Home > Leadership & People, Management, People Management > Managing In Economic Tough Times

Managing In Economic Tough Times

A slew of recent articles, posts, blogs relate to upcoming difficulties in the work places and how to cope with all that’s swirling around. How do employees of all levels “survive” through what’s coming ahead? Quick scan through Tuesday Aug 12 New York Times business section, we find Cost-Cutting in New York and London, a Boom in India, an typical article of outsourcing to lower cost centers by companies, and Leaving Wall Street for a Job Overseas, a tale of how some companies are transferring key talent and knowledge across their global enterprise as a way to soften the impact of these turbulent times.

What does this mean for us in the trenches where such corporate decisions are often outside of our control? If we can and do have influencing ability, how will we manage our business and functional organization to (1) minimize the business impact, (2) maintain healthy organizational performance, and (3) retain key talent to ride out the tough times and prepare for “a whole new world” (not really new, it’s just another cycle of finding ways to do more with less)?
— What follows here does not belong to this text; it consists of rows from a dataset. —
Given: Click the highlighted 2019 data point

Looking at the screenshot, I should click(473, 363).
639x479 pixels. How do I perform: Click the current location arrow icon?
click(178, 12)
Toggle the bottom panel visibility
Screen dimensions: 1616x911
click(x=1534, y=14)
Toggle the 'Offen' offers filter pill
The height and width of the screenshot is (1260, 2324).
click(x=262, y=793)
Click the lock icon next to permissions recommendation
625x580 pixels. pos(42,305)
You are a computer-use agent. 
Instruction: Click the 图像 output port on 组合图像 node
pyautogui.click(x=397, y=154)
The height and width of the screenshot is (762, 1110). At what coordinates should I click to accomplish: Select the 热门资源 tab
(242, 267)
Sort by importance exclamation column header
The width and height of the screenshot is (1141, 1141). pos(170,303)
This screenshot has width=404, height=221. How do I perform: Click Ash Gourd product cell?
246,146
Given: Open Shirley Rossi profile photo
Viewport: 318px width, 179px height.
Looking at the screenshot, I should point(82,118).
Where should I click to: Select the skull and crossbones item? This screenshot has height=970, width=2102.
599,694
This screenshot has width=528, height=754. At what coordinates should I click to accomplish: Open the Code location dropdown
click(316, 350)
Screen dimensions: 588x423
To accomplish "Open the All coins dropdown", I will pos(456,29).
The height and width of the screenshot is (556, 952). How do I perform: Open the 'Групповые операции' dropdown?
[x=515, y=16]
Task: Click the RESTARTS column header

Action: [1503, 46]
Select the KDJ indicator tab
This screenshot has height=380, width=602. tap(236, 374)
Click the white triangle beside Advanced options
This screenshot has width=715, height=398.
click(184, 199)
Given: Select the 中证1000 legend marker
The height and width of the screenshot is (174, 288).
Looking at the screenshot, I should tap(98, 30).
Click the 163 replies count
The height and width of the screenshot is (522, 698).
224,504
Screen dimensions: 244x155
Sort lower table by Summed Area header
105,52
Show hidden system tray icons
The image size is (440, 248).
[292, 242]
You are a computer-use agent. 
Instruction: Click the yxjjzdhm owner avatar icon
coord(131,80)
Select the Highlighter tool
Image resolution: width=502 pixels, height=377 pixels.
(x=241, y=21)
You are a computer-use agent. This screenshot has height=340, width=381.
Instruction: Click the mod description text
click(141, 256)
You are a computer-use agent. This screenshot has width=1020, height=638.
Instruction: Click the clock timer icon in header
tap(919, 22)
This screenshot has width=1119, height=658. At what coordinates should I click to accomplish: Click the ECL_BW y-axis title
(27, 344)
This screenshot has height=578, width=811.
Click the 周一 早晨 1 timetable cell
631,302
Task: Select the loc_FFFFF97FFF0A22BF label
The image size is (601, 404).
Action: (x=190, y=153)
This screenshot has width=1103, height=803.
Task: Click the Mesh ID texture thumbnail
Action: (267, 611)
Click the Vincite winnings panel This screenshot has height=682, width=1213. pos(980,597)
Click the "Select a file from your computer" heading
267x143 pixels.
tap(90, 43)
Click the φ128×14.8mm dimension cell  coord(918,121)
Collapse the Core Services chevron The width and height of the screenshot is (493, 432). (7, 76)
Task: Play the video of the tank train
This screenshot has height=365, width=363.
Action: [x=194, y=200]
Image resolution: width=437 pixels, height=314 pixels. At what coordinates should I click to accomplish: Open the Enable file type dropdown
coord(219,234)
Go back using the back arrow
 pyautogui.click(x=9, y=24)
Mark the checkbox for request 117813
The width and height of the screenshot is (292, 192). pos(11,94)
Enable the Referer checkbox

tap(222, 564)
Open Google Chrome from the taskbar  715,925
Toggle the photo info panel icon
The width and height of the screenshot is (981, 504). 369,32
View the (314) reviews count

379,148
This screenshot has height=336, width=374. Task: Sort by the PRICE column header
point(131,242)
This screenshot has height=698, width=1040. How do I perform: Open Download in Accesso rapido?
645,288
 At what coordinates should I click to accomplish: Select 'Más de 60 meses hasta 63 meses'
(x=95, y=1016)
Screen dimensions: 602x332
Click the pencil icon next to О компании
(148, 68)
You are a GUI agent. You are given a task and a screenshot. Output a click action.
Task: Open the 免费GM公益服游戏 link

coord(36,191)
Whether you are a Dilbert cubicle creature or a Pointy-Haired manager creature, how to stand out and be more valuable to your organization in tough times becomes an area for anxiety as the jostling for the inevitable musical chairs happens. An good blog by The Office Newb, Jacqui Tom, talks about who should “win or lose” in this seemingly zero sum game,Finding Value In Every Employee. She quotes a recent Business Week article by the good folks over at Harvard Business Review (Let’s Hear it for B Players: In a tough economy, it’s your B players—competent, steady performers far from the limelight—who deserve your attention), which surprisingly goes against the apparent truism** that organizations should be looking after its top talent, great performers (the question of who is a top talent is open for debate too) etc.

No doubt I believe that the folks in the trenches – the so-called B-players – are (sadly) caught in a netherworld of anonymity. And are these B-players not top talent or great performers? I sometimes think that some of us – HR professionals, senior management etc – like to drink our “Kool-Aid” a tad too much. Balancing organizational sustainability is not about getting a team of “A-players” but a diverse mix of skills, capabilities, expertise, personalities togethers as broadly and deeply as possible. Indeed, who is to say that most(?) B-players aren’t also the organizational “go-to” guys*** rather than your top performer A-player? Nurturing the solid foundation of the organization requires one to ensure that these folks are properly supported, or “protected” if you will. In this aspect, I strongly support the author’s viewpoints to not forget, but even pay a bit more attention to, during these tough times.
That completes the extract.